=== Begin Enclosure ===

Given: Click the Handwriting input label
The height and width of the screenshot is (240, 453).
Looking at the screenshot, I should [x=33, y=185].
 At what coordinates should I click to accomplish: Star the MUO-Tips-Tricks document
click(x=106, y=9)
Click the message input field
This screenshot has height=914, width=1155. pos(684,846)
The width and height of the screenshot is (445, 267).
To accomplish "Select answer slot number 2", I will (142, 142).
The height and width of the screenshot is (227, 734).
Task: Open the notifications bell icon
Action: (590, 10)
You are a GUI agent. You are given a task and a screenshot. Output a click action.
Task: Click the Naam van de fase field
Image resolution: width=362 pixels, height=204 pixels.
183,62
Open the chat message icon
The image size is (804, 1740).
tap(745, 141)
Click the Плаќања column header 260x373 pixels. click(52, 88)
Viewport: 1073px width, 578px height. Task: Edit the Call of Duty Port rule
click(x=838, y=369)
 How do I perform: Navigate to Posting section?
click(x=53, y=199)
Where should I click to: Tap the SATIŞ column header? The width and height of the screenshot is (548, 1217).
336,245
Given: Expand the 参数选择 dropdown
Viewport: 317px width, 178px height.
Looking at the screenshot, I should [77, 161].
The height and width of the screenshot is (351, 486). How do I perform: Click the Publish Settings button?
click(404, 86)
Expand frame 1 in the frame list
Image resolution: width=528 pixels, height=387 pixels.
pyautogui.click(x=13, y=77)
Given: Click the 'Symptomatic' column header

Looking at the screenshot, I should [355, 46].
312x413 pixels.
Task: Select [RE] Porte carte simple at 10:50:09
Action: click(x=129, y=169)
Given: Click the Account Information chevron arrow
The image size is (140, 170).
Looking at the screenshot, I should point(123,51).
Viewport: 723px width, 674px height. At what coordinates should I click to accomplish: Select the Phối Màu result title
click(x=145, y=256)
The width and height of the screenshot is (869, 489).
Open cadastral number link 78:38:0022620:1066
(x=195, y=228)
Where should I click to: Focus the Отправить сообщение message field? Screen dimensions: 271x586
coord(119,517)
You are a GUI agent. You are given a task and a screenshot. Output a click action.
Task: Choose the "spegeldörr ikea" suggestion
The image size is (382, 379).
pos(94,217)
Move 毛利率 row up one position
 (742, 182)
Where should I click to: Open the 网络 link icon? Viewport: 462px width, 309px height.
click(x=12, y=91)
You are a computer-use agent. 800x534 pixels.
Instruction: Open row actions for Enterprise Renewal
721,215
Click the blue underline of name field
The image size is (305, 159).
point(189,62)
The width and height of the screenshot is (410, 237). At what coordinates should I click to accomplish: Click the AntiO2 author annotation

=== End Enclosure ===

Required action:
Up to and including the line that contains "Task: Click the Naam van de fase field", restate each line of the material above word for word, beginning with its first line.

Written solution:
Given: Click the Handwriting input label
The height and width of the screenshot is (240, 453).
Looking at the screenshot, I should [x=33, y=185].
 At what coordinates should I click to accomplish: Star the MUO-Tips-Tricks document
click(x=106, y=9)
Click the message input field
This screenshot has height=914, width=1155. pos(684,846)
The width and height of the screenshot is (445, 267).
To accomplish "Select answer slot number 2", I will (142, 142).
The height and width of the screenshot is (227, 734).
Task: Open the notifications bell icon
Action: (590, 10)
You are a GUI agent. You are given a task and a screenshot. Output a click action.
Task: Click the Naam van de fase field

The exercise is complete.